L'Humanité ne consacre pas un article spécifique aux facteurs de l'anorexie mais aborde cette question de façon plus ou moins explicite dans quatre articles. Trois destinateurs sont mis en avant : le facteur socioculturel, le facteur psychologique et le facteur environnemental. Cependant, le quotidien privilégie nettement l'hypothèse d'un facteur socioculturel qui apparaît dans trois récits. Les facteurs psychologique et environnemental ne sont évoqués que dans un témoignage que L'Humanité nous rapporte au discours direct. Les propos de cette ancienne anorexique ne sont donc pas ceux du quotidien mais contribue à construire la figure du destinateur.

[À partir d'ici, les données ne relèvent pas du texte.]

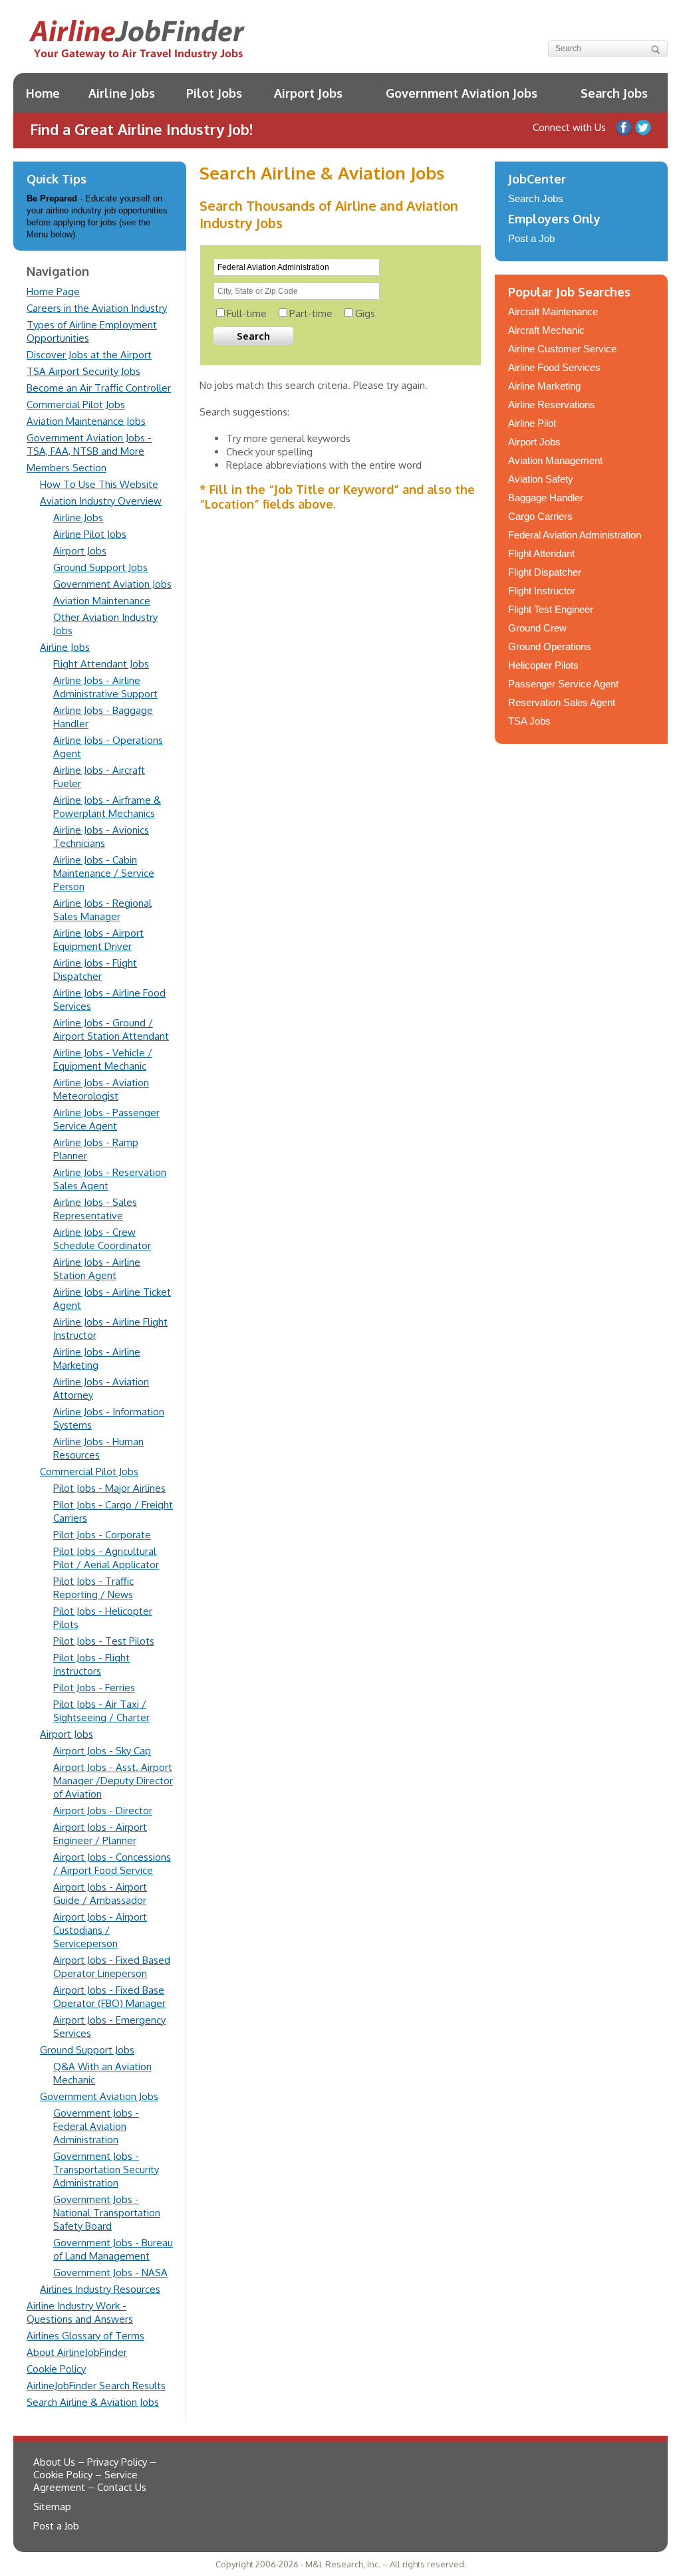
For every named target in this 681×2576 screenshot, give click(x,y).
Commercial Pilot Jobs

a) Les médias, destinateur de l'anorexie

Le terme de « facteur socioculturel » n'est pas employé explicitement par le journal mais différentes expressions suggèrent que l'apparition de l'anorexie est liée à un contexte sociocuturel particulier. Le quotidien pointe un doigt accusateur sur les médias et plus particulièrement la presse magazine comme l'illustre la phrase suivante : « ne lisez pas les magazines féminins ». L'injonction à ne pas faire reflète le danger que peut représenter la lecture des magazines ; « ces journaux-là »422(*), un « - » qui connote un certain mépris. A cause du « reflet que leur renvoie les médias », de « l'image du physique masculin idéal »423(*) que diffuse la presse magazine, les femmes et les hommes risquent de devenir anorexiques. Le quotidien sous-entend qu'en lisant les magazines, les lectrices/lecteurs sont incité(e)s à faire un régime pour ressembler aux modèles qu'ils « admirent ». Le terme « régime » ne figure pas dans cet article cependant, la corrélation entre régime et anorexie est explicitement mentionnée dans d'autres discours.

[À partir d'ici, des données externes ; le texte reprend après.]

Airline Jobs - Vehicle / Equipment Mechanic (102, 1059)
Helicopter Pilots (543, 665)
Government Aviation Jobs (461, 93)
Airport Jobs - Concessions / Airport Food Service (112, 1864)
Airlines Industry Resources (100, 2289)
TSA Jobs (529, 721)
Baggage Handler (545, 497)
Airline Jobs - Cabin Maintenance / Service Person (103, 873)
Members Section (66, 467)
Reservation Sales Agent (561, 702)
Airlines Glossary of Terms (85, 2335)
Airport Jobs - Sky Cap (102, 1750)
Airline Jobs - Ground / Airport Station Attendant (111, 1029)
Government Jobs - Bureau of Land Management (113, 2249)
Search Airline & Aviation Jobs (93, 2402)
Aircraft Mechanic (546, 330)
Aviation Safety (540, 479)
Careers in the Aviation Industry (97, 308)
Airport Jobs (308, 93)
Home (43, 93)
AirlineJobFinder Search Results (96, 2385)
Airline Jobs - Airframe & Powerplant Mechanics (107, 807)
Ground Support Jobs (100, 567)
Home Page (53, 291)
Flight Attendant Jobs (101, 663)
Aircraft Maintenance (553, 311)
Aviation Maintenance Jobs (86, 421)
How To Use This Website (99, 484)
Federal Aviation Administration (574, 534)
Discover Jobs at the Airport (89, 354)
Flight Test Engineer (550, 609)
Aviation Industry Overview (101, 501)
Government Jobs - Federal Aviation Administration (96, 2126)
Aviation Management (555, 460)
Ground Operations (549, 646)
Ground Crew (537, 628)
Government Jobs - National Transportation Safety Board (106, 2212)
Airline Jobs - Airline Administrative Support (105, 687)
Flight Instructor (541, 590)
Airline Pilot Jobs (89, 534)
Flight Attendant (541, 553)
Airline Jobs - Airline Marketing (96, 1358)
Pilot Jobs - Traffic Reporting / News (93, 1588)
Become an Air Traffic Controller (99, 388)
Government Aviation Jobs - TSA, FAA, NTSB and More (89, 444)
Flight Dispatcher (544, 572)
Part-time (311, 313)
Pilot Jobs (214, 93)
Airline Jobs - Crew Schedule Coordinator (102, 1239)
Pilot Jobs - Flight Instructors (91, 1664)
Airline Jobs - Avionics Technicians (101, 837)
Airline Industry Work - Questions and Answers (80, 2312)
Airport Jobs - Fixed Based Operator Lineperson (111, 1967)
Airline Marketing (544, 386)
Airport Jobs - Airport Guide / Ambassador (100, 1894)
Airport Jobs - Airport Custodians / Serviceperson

Un deuxième article dénonce le rôle de la presse magazine qui « balance la photo d'un mannequin anorexique »424(*). Nous pouvons penser qu'ici le qualificatif d' « anorexique » ne renvoie pas à la maladie mais à l'apparence physique. Les mannequins sont parfois si minces qu'elles donnent l'impression d'être anorexique. L'expression « mannequin anorexique » porte en elle-même l'accusation du journal. En effet, ces modèles sont censés symboliser la beauté, la perfection alors que l'anorexique se distingue par sa maigreur. Il y a donc un paradoxe que le journal souligne grâce à cet oxymore. Il dénonce ainsi les canons de beauté d'aujourd'hui, véhiculés par la presse magazine féminine. Ainsi, « femmes » et hommes sont soumis(e)s à « la pression médiatique », à une véritable « dictature »425(*). Les termes de « pression » et « dictature » sont relativement forts et soulignent l'emprise sous laquelle sont les lectrices/lecteurs de ce type de presse. Nous pouvons noter qu'ici le récit de L'Humanité s'oppose à celui de La Croix qui rejetait ce terme de « dictature », préférant croire à la liberté individuelle et laisser une place à l'origine psychologique de la maladie.

Les normes corporelles que véhicule la presse magazine incitent les femmes à faire des régimes que le quotidien évoque non sans ironie. C'est avec une « boulimie maladive » que les médias se ruent « sur les dernières nouvelles en matière de régime », comme si le travail de la presse consistait à nous livrer les innovations les plus récentes dans ce domaine. Afin de mettre en valeur le ridicule de cette « compétition », le journal énumère différents titres de unes que proposent les magazines : « `Maigrir là où vous voulez' », « `Les régimes à la mode' », « `Spécial minceur' »... L'injonction à faire un régime se « décline à l'infini sur les pages glacées des magazines »426(*).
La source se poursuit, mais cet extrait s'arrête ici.